Please retype the data below in full.
BEGIN
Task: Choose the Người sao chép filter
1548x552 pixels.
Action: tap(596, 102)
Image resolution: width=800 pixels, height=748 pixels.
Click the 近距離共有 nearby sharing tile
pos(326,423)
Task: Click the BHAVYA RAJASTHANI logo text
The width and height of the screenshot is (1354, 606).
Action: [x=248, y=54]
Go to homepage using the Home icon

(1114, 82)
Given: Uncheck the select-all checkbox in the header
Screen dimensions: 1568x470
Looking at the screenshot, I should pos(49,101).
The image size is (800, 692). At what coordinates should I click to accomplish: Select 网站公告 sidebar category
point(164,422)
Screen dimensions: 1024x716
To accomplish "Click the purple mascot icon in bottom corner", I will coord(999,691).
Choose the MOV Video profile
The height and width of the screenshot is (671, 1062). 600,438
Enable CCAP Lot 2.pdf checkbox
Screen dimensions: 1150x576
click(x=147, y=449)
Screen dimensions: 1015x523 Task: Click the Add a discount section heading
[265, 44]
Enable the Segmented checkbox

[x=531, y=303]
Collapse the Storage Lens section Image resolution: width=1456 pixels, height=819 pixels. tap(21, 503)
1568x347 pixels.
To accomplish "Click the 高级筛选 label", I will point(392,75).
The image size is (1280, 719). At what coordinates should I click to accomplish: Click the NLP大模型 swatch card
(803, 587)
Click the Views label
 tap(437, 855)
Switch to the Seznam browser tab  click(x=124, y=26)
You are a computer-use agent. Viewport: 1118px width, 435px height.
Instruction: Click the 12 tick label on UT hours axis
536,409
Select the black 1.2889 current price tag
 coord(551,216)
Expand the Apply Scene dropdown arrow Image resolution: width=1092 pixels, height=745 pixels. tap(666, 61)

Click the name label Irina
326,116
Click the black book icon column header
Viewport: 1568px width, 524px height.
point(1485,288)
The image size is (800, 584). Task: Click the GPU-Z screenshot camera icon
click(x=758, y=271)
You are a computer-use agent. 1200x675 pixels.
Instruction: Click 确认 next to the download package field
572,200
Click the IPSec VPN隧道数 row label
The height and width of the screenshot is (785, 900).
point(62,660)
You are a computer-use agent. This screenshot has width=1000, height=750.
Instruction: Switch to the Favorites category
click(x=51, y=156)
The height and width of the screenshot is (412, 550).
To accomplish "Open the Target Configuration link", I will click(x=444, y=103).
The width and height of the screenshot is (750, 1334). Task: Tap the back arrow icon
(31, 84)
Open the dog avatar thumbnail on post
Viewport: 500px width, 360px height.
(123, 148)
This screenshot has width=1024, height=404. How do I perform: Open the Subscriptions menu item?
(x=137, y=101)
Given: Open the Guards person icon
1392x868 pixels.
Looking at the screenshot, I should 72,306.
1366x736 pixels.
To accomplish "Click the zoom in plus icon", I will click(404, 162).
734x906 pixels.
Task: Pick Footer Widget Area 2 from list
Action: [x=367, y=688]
END
■ Reply ■
Task: Choose the Người sao chép filter
1548x552 pixels.
Action: tap(596, 102)
Image resolution: width=800 pixels, height=748 pixels.
Click the 近距離共有 nearby sharing tile
pos(326,423)
Task: Click the BHAVYA RAJASTHANI logo text
The width and height of the screenshot is (1354, 606).
Action: [x=248, y=54]
Go to homepage using the Home icon

(1114, 82)
Given: Uncheck the select-all checkbox in the header
Screen dimensions: 1568x470
Looking at the screenshot, I should pos(49,101).
The image size is (800, 692). At what coordinates should I click to accomplish: Select 网站公告 sidebar category
point(164,422)
Screen dimensions: 1024x716
To accomplish "Click the purple mascot icon in bottom corner", I will coord(999,691).
Choose the MOV Video profile
The height and width of the screenshot is (671, 1062). 600,438
Enable CCAP Lot 2.pdf checkbox
Screen dimensions: 1150x576
click(x=147, y=449)
Screen dimensions: 1015x523 Task: Click the Add a discount section heading
[265, 44]
Enable the Segmented checkbox

[x=531, y=303]
Collapse the Storage Lens section Image resolution: width=1456 pixels, height=819 pixels. tap(21, 503)
1568x347 pixels.
To accomplish "Click the 高级筛选 label", I will point(392,75).
The image size is (1280, 719). At what coordinates should I click to accomplish: Click the NLP大模型 swatch card
(803, 587)
Click the Views label
 tap(437, 855)
Switch to the Seznam browser tab  click(x=124, y=26)
You are a computer-use agent. Viewport: 1118px width, 435px height.
Instruction: Click the 12 tick label on UT hours axis
536,409
Select the black 1.2889 current price tag
 coord(551,216)
Expand the Apply Scene dropdown arrow Image resolution: width=1092 pixels, height=745 pixels. tap(666, 61)

Click the name label Irina
326,116
Click the black book icon column header
Viewport: 1568px width, 524px height.
point(1485,288)
The image size is (800, 584). Task: Click the GPU-Z screenshot camera icon
click(x=758, y=271)
You are a computer-use agent. 1200x675 pixels.
Instruction: Click 确认 next to the download package field
572,200
Click the IPSec VPN隧道数 row label
The height and width of the screenshot is (785, 900).
point(62,660)
You are a computer-use agent. This screenshot has width=1000, height=750.
Instruction: Switch to the Favorites category
click(x=51, y=156)
The height and width of the screenshot is (412, 550).
To accomplish "Open the Target Configuration link", I will click(x=444, y=103).
The width and height of the screenshot is (750, 1334). Task: Tap the back arrow icon
(31, 84)
Open the dog avatar thumbnail on post
Viewport: 500px width, 360px height.
(123, 148)
This screenshot has width=1024, height=404. How do I perform: Open the Subscriptions menu item?
(x=137, y=101)
Given: Open the Guards person icon
1392x868 pixels.
Looking at the screenshot, I should 72,306.
1366x736 pixels.
To accomplish "Click the zoom in plus icon", I will click(404, 162).
734x906 pixels.
Task: Pick Footer Widget Area 2 from list
Action: [x=367, y=688]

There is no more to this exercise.